In den alpinen Regionen werden sich die Auswirkungen des Klimawandels verstärken. Die Erderhitzung setzt sensiblen Ökosystemen und in hohen Regionen Gletschern sowie Permafrostböden massiv zu. „Durch intensivere Starkregen steigt die Gefahr für Siedlungen und Infrastruktur durch Muren, Hochwasser und Rutschungen, während die lokalen Anpassungskapazitäten vielerorts begrenzt sind”, betont Margreth Keiler. 

Der Rückgang der Schneesicherheit stellt weite Teile des Schitourismus vor tiefgreifende strukturelle Herausforderungen. Bis zur Mitte des Jahrhunderts wird je nach Emissionsverlauf die Dauer der Schneedecke selbst in höheren Lagen um weitere 60 bis 80 Tage abnehmen. Regionen, deren wirtschaftliches Profil stark auf klassischen Wintersport ausgerichtet ist, drohen langfristige Einbußen bei Wertschöpfung, Arbeitsplätzen und regionaler Entwicklung, wenn keine gezielte Anpassung erfolgt. Auch die Stabilität und die Schutzwirkung der Wälder ist gefährdet. Gleichzeitig verändert sich durch die zunehmende Erhitzung auch die Wasserverfügbarkeit in vielen Regionen. 

Soziale Dimension des Klimawandels 

Nicht alle Menschen sind von den Folgen des Klimawandels gleichermaßen betroffen. „Der Klimawandel ist mehr als ein Umweltproblem, er betrifft unser gesamtes Wirtschafts- und Gesellschaftssystem.
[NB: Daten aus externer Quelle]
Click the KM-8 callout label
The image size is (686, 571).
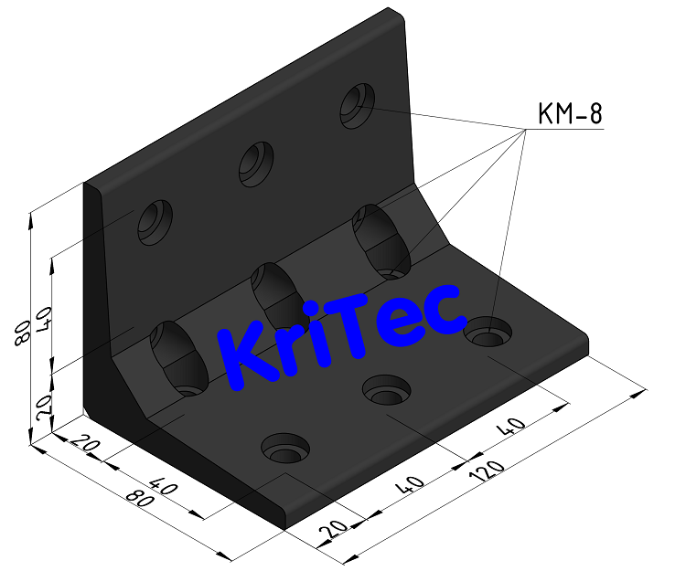[569, 114]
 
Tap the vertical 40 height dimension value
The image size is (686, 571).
[42, 319]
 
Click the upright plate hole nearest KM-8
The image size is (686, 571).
[358, 104]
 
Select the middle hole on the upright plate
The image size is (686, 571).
[256, 161]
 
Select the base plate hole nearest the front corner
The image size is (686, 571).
[286, 449]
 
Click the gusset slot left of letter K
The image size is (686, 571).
[179, 356]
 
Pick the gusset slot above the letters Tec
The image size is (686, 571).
[382, 240]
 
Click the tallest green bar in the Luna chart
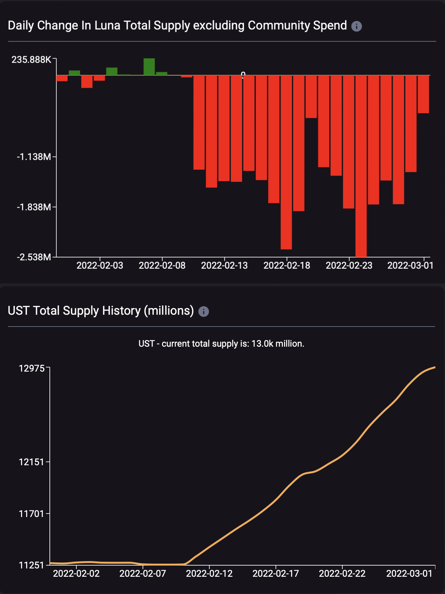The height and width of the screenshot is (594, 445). [x=149, y=67]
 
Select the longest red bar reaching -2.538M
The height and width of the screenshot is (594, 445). [x=361, y=166]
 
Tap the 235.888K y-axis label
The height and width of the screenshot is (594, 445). [x=31, y=60]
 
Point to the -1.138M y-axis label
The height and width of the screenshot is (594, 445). [x=34, y=157]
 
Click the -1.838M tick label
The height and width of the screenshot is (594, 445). [x=34, y=207]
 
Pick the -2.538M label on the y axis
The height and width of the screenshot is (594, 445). [x=34, y=257]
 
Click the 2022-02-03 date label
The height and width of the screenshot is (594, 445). [x=100, y=266]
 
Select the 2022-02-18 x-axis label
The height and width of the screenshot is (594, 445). [x=287, y=266]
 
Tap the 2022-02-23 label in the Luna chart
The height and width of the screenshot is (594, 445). [x=349, y=266]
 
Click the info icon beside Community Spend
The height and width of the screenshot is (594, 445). [x=357, y=26]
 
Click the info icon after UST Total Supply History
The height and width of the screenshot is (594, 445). [x=204, y=312]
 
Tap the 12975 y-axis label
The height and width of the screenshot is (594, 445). [x=32, y=368]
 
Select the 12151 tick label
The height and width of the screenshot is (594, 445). [x=32, y=462]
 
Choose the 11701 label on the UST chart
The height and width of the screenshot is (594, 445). [x=32, y=514]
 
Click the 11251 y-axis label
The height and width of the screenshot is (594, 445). [x=32, y=565]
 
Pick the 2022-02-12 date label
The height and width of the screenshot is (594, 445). [x=209, y=574]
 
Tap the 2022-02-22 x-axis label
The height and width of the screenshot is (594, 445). [x=342, y=574]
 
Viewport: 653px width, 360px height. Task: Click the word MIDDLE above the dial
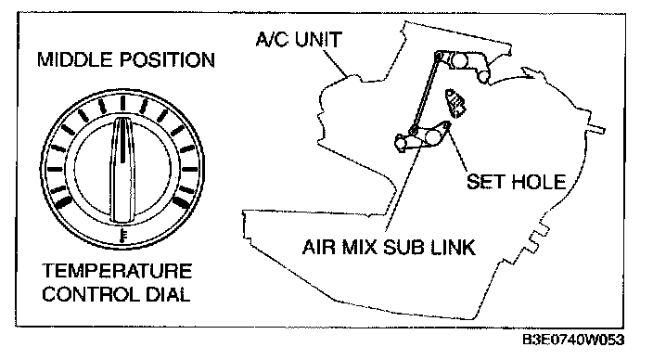tap(76, 59)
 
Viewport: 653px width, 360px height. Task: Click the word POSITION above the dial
tap(168, 59)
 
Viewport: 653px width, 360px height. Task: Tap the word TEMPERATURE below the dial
tap(117, 271)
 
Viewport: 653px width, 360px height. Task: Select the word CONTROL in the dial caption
tap(90, 294)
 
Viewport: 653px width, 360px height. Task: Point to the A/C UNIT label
tap(299, 39)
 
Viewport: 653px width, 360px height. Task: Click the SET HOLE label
tap(516, 182)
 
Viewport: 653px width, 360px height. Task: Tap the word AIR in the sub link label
tap(318, 247)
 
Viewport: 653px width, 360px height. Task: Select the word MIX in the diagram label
tap(360, 247)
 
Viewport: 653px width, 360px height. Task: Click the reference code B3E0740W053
tap(573, 340)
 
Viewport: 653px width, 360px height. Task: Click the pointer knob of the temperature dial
tap(122, 170)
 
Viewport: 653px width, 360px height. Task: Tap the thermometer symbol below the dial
tap(122, 236)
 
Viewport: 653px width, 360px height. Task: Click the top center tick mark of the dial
tap(122, 103)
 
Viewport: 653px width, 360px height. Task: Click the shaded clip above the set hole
tap(456, 103)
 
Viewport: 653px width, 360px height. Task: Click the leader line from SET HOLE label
tap(457, 148)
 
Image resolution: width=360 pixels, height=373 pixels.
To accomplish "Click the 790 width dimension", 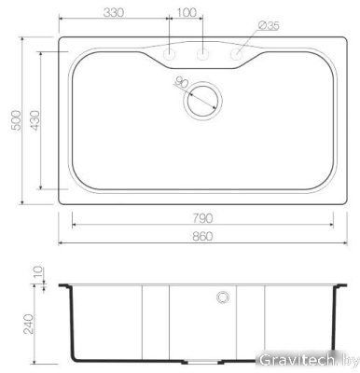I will pyautogui.click(x=203, y=218).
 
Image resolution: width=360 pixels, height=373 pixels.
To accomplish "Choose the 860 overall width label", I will pyautogui.click(x=203, y=235).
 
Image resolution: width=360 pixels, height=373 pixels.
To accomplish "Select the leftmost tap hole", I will pyautogui.click(x=170, y=55).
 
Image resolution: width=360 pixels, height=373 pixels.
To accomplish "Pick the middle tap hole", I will pyautogui.click(x=203, y=55).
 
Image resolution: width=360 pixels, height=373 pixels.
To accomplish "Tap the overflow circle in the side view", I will pyautogui.click(x=223, y=297).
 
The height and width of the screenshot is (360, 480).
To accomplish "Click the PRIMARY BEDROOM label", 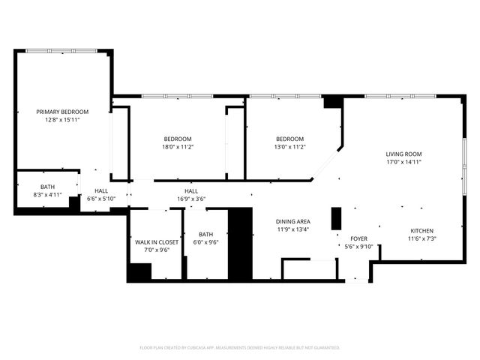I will click(x=62, y=112).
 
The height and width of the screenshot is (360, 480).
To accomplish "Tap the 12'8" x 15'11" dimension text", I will click(x=62, y=119).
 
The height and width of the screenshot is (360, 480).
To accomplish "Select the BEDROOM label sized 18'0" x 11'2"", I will click(x=178, y=139).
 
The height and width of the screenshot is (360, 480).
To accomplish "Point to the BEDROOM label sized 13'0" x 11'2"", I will click(x=290, y=139).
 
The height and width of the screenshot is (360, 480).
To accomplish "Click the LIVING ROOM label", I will click(x=404, y=154).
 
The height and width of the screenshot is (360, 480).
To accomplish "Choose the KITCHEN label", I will click(x=422, y=230).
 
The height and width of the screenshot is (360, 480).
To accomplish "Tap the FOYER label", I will click(x=359, y=238).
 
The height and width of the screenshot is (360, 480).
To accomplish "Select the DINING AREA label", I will click(x=293, y=221).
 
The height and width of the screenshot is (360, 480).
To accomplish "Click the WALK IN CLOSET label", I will click(x=157, y=242).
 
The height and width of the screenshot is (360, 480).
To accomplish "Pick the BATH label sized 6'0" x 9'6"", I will click(x=206, y=235).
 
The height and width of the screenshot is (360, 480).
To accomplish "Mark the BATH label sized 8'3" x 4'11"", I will click(x=40, y=187).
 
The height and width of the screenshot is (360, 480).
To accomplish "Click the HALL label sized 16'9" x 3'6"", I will click(x=191, y=191).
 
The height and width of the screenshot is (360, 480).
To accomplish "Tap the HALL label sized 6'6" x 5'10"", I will click(x=101, y=191).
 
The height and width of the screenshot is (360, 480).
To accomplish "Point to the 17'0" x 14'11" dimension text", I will click(x=404, y=162).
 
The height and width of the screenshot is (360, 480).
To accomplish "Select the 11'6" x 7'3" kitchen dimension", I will click(x=422, y=238).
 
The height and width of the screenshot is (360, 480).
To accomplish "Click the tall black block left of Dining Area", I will click(x=240, y=242).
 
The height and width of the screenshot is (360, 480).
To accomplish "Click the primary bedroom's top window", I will click(x=62, y=50).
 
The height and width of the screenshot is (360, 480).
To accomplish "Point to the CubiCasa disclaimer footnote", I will click(x=240, y=347).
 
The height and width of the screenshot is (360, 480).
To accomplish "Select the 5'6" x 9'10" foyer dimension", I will click(x=359, y=246).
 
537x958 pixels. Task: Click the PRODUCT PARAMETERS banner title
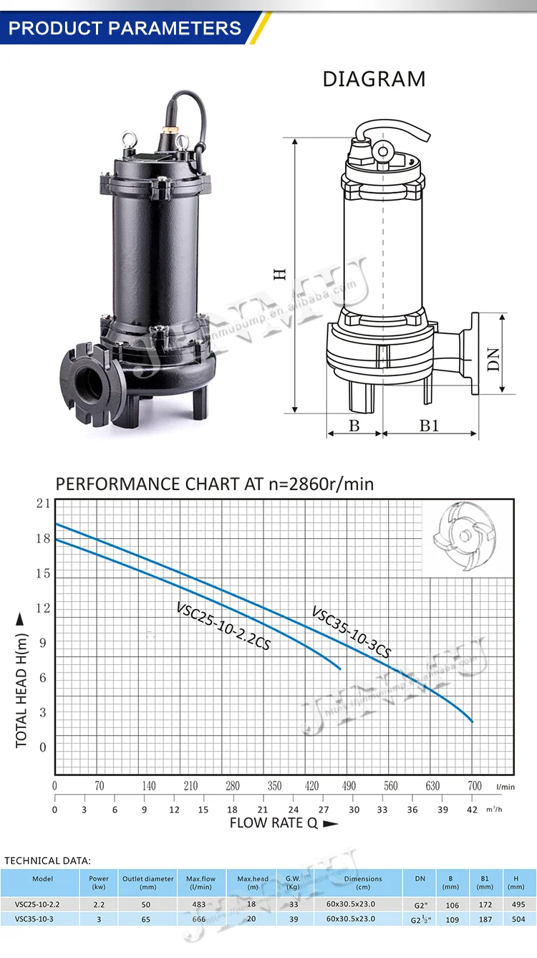click(x=125, y=28)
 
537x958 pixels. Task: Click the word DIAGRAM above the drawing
click(x=374, y=79)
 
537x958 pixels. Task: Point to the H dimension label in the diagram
click(x=281, y=273)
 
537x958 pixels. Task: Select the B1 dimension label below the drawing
click(x=428, y=426)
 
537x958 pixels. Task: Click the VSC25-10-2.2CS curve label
click(x=223, y=626)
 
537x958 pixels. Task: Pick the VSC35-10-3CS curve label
click(x=351, y=632)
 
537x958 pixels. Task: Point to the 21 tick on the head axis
click(x=43, y=504)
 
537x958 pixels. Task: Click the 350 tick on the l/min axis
click(x=275, y=786)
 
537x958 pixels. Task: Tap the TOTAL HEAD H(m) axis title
click(x=21, y=681)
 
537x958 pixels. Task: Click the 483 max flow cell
click(x=200, y=904)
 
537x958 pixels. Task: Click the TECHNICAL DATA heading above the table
click(x=48, y=860)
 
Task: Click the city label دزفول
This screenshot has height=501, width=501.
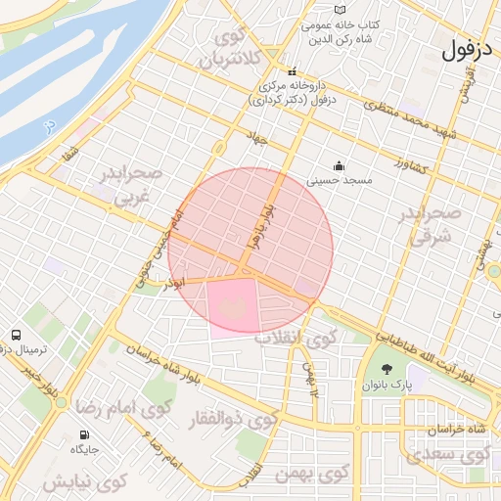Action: pyautogui.click(x=471, y=49)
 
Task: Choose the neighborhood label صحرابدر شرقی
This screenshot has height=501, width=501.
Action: pyautogui.click(x=432, y=224)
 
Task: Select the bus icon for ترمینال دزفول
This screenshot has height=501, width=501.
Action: pyautogui.click(x=17, y=335)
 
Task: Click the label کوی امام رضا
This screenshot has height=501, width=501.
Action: pyautogui.click(x=125, y=405)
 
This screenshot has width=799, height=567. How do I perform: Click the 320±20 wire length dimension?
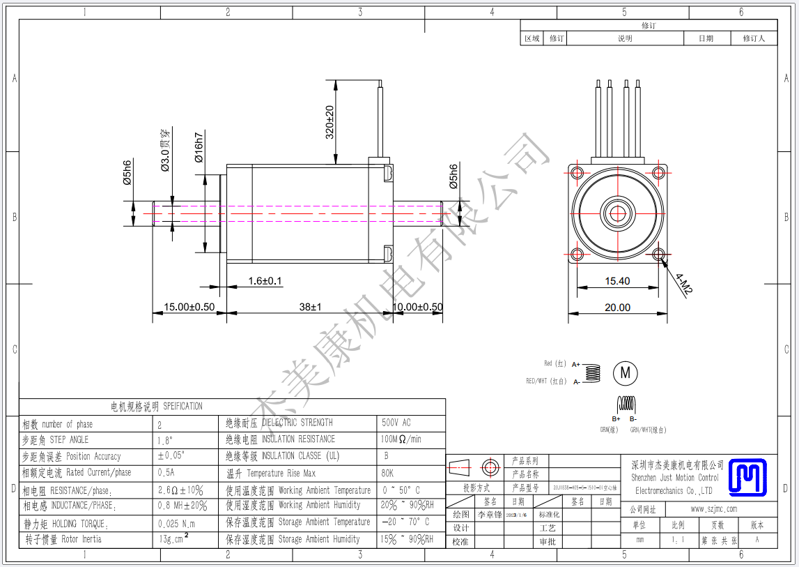pos(329,122)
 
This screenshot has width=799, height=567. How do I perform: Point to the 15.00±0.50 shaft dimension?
pos(189,307)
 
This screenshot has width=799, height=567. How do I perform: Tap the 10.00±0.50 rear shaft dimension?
pos(418,307)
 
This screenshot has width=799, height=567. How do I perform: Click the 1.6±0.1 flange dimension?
pos(265,281)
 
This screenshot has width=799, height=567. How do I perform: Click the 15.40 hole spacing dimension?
pos(617,281)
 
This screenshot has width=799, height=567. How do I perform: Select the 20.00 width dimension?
pos(617,307)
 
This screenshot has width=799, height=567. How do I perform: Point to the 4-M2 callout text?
pos(683,284)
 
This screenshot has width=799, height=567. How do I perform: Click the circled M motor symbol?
pos(625,373)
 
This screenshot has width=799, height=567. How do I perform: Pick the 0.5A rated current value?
pos(168,473)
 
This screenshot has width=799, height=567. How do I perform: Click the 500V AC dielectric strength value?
pos(396,423)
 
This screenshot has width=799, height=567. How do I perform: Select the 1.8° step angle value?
pos(166,440)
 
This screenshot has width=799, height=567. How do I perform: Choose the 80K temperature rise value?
pos(387,473)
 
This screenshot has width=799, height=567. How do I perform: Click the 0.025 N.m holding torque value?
pos(177,524)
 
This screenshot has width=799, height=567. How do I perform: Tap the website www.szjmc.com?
pos(713,509)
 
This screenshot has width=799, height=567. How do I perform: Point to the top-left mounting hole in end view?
pos(577,172)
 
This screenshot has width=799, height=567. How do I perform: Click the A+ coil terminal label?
pos(576,364)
Wenn wir Emissionen wirksam reduzieren wollen, müssen wir auch soziale Ungleichheit und politische Handlungsspielräume in den Blick nehmen. Der Bericht zeigt, dass eine gerechte Transformation nicht nur möglich ist, sondern entscheidend für den Erfolg von Klimapolitik ist“, sagt Co-Vorsitzender Daniel Huppmann. 

Ältere Menschen, Personen mit niedrigem Einkommen und Menschen in prekären Wohnverhältnissen sind besonders vulnerabel. Insbesondere Frauen sind durch die ungleiche Verteilung von unbezahlter Pflege- und Sorgearbeit häufig benachteiligt. Gleichzeitig verursacht das einkommensstärkste Zehntel der Bevölkerung mehr als das Vierfache der Emissionen des einkommensschwächsten Zehntels und trägt damit viel stärker zum Klimawandel bei. 

Kosten des Nichthandelns teurer als Investitionen in Klimaschutz und Anpassung 

Bereits heute entstehen in Österreich durch die Auswirkung der Erderhitzung Schäden von rund zwei Milliarden Euro jährlich durch Hitze, Extremwetter, Infrastrukturbelastung oder Gesundheitsfolgen. Ohne wirksamen Klimaschutz und Anpassungsmaßnahmen könnten diese bis 2050 auf bis zu 10,8 Milliarden Euro pro Jahr ansteigen. 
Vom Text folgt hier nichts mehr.